DESCRIPTION OF THE TASK -
Write out the whole listing exactly.

Segment Start: SOURCE DATA

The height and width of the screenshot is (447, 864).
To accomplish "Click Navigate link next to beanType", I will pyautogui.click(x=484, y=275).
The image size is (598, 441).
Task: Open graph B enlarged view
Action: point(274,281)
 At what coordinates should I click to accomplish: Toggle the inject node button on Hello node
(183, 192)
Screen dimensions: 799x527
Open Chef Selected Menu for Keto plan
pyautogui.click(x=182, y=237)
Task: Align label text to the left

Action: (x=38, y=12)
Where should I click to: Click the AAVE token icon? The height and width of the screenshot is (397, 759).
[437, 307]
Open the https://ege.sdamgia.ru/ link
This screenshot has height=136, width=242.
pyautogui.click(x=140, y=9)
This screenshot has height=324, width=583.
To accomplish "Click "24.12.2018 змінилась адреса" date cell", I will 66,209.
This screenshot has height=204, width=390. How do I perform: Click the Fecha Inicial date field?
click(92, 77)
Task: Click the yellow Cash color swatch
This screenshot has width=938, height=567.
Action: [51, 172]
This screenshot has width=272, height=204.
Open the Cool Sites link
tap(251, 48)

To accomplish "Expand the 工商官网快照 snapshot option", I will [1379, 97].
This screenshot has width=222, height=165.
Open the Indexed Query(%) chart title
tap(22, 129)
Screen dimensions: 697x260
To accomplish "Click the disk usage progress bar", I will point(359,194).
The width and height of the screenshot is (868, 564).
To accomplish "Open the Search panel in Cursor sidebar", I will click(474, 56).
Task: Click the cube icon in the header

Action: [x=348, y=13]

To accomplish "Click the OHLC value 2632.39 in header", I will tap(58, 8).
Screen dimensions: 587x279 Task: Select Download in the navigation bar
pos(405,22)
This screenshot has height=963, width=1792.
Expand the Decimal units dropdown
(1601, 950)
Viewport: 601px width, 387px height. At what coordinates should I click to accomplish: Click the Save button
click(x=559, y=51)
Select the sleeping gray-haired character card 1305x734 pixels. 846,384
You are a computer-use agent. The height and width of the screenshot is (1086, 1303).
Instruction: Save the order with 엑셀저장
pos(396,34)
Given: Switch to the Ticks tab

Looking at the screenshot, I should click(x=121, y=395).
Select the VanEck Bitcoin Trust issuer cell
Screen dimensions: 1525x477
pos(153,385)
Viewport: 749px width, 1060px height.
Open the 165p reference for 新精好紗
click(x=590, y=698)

Segment End: SOURCE DATA

THE ANSWER -
The height and width of the screenshot is (447, 864).
To accomplish "Click Navigate link next to beanType", I will pyautogui.click(x=484, y=275).
The image size is (598, 441).
Task: Open graph B enlarged view
Action: point(274,281)
 At what coordinates should I click to accomplish: Toggle the inject node button on Hello node
(183, 192)
Screen dimensions: 799x527
Open Chef Selected Menu for Keto plan
pyautogui.click(x=182, y=237)
Task: Align label text to the left

Action: (x=38, y=12)
Where should I click to: Click the AAVE token icon? The height and width of the screenshot is (397, 759).
[437, 307]
Open the https://ege.sdamgia.ru/ link
This screenshot has height=136, width=242.
pyautogui.click(x=140, y=9)
This screenshot has height=324, width=583.
To accomplish "Click "24.12.2018 змінилась адреса" date cell", I will 66,209.
This screenshot has height=204, width=390. How do I perform: Click the Fecha Inicial date field?
click(92, 77)
Task: Click the yellow Cash color swatch
This screenshot has width=938, height=567.
Action: [51, 172]
This screenshot has width=272, height=204.
Open the Cool Sites link
tap(251, 48)

To accomplish "Expand the 工商官网快照 snapshot option", I will [1379, 97].
This screenshot has width=222, height=165.
Open the Indexed Query(%) chart title
tap(22, 129)
Screen dimensions: 697x260
To accomplish "Click the disk usage progress bar", I will point(359,194).
The width and height of the screenshot is (868, 564).
To accomplish "Open the Search panel in Cursor sidebar", I will click(474, 56).
Task: Click the cube icon in the header

Action: [x=348, y=13]

To accomplish "Click the OHLC value 2632.39 in header", I will tap(58, 8).
Screen dimensions: 587x279 Task: Select Download in the navigation bar
pos(405,22)
This screenshot has height=963, width=1792.
Expand the Decimal units dropdown
(1601, 950)
Viewport: 601px width, 387px height. At what coordinates should I click to accomplish: Click the Save button
click(x=559, y=51)
Select the sleeping gray-haired character card 1305x734 pixels. 846,384
You are a computer-use agent. The height and width of the screenshot is (1086, 1303).
Instruction: Save the order with 엑셀저장
pos(396,34)
Given: Switch to the Ticks tab

Looking at the screenshot, I should click(x=121, y=395).
Select the VanEck Bitcoin Trust issuer cell
Screen dimensions: 1525x477
pos(153,385)
Viewport: 749px width, 1060px height.
Open the 165p reference for 新精好紗
click(x=590, y=698)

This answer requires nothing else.